A vida consagrada, profundamente arreigada nos exemplos e ensinamentos de Cristo Senhor, é um dom de Deus Pai à sua Igreja, por meio do Espírito. Através da profissão dos conselhos evangélicos, os traços característicos de Jesus – virgem, pobre e obediente – adquirem uma típica e permanente “visibilidade” no meio do mundo, e o olhar dos fiéis é atraído para aquele mistério do Reino de Deus que já atua na História, mas aguarda a sua plena realização nos Céus. […]

A missão profética da vida consagrada vê-se provocada por três desafios principais, lançados à própria Igreja: são desafios de sempre, colocados sob formas novas e talvez mais radicais pela sociedade contemporânea, pelo menos nalgumas partes do mundo. Tocam diretamente os conselhos evangélicos de castidade, pobreza e obediência, estimulando a Igreja, e de modo particular as pessoas consagradas, a pôr em evidência e testemunhar o seu significado antropológico profundo. […]

A resposta da vida consagrada
está na prática alegre da
castidade perfeita
São João Paulo II – Santuário
Nacional de São Tomé,
Chennai (Índia)

A alegria de praticar a castidade perfeita

A primeira provocação provém de uma cultura hedonista que separa a sexualidade de qualquer norma moral objetiva, reduzindo-a frequentemente ao nível de objeto de diversão e consumo, e favorecendo, com a cumplicidade dos meios de comunicação social, uma espécie de idolatria do instinto. As consequências disto estão à vista de todos: prevaricações de todo o gênero, geradoras de inúmeros sofrimentos psíquicos e morais para os indivíduos e as famílias.

⁂

## Diretrizes
1) Transcreva do texto citado o trecho que se inicia com as palavras "A resposta da" e se encerra com "e as famílias.".
2) Segundo o texto citado, de que tipo de cultura provém a primeira provocação?
Baseie-se unicamente no texto citado.

Registros de localização de palavras e elementos:
⁂

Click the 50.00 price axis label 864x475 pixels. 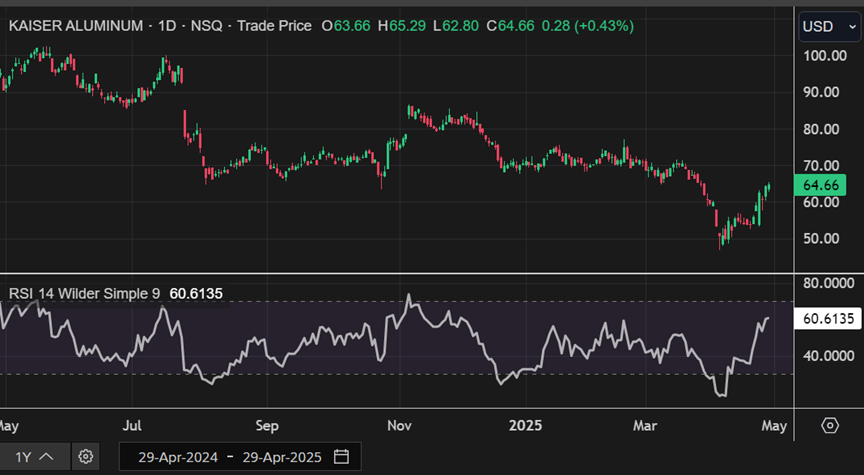[823, 239]
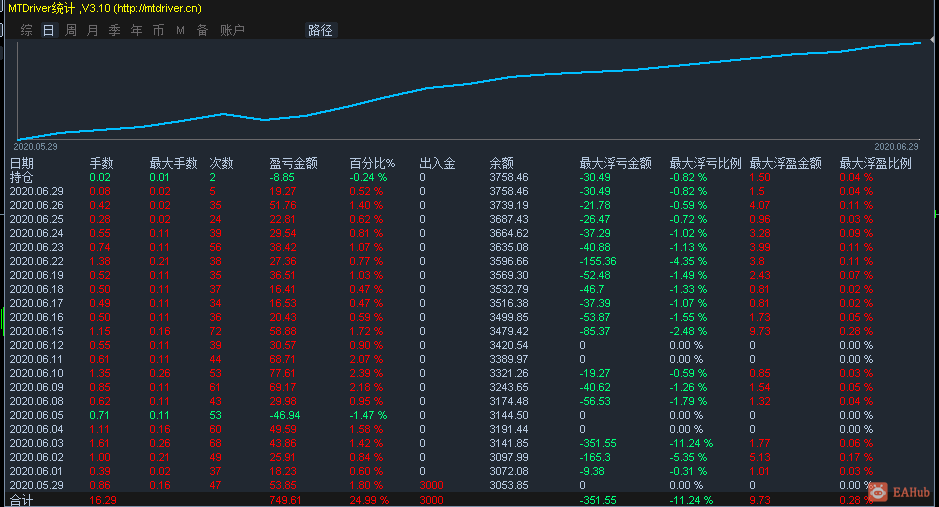Click the 路径 path button
The width and height of the screenshot is (939, 507).
pos(320,31)
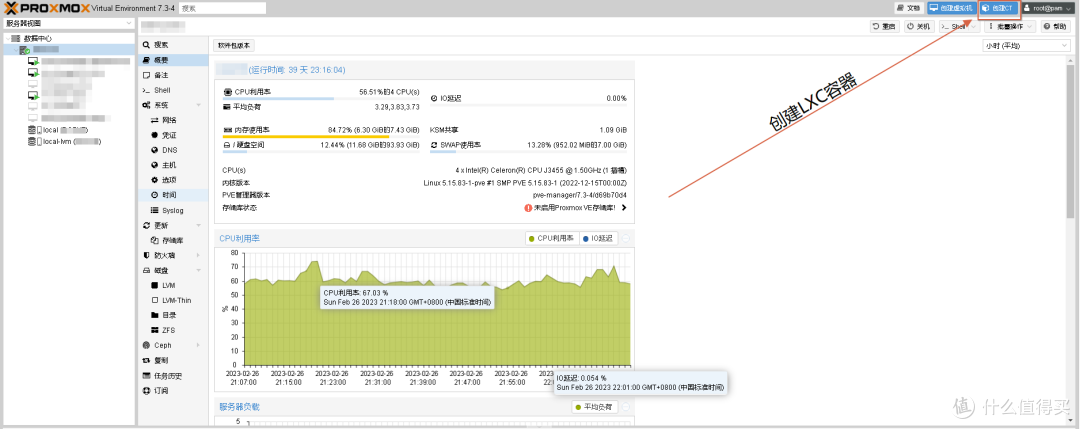Click 创建虚拟机 to create a VM

[x=951, y=8]
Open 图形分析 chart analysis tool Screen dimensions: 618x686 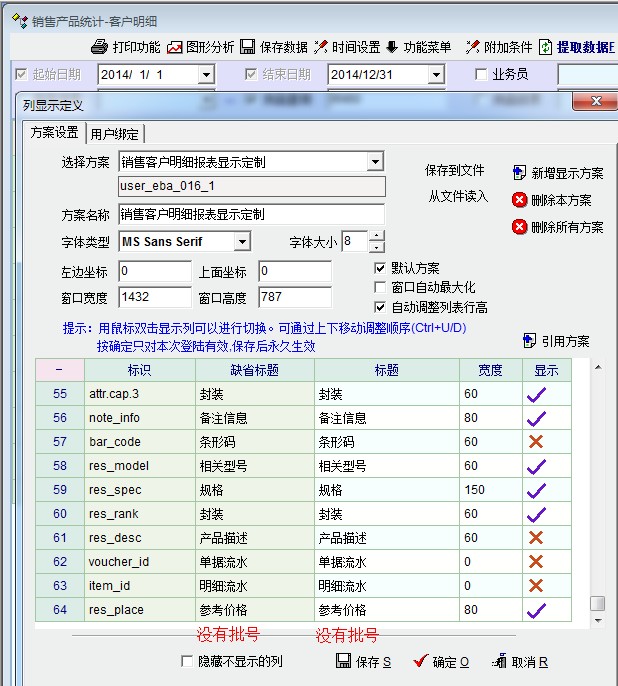[x=176, y=47]
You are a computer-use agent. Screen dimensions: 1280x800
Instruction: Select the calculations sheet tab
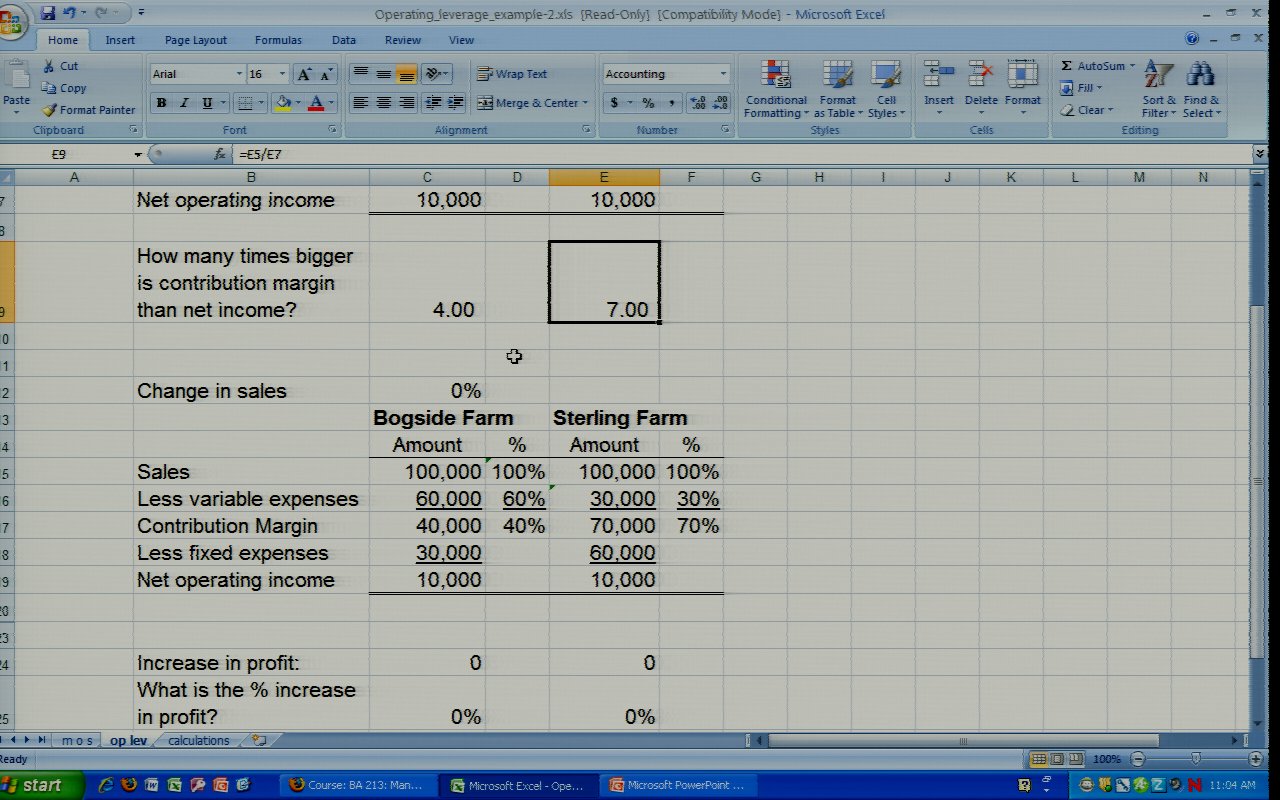point(198,740)
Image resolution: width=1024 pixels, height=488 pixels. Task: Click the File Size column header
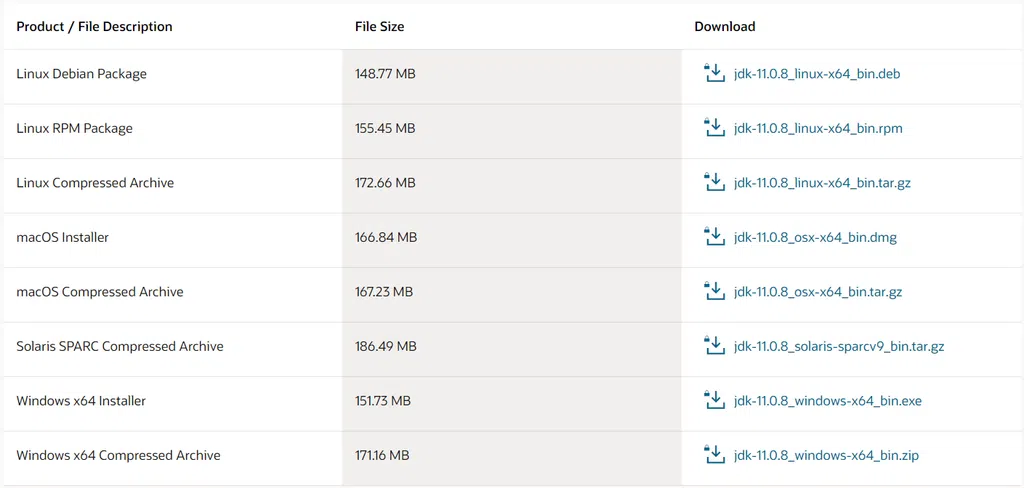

⁂

## Lista de respostas
1)
A resposta da vida consagrada
está na prática alegre da
castidade perfeita
São João Paulo II – Santuário
Nacional de São Tomé,
Chennai (Índia)

A alegria de praticar a castidade perfeita

A primeira provocação provém de uma cultura hedonista que separa a sexualidade de qualquer norma moral objetiva, reduzindo-a frequentemente ao nível de objeto de diversão e consumo, e favorecendo, com a cumplicidade dos meios de comunicação social, uma espécie de idolatria do instinto. As consequências disto estão à vista de todos: prevaricações de todo o gênero, geradoras de inúmeros sofrimentos psíquicos e morais para os indivíduos e as famílias.

2) De uma cultura hedonista que separa a sexualidade de qualquer norma moral objetiva.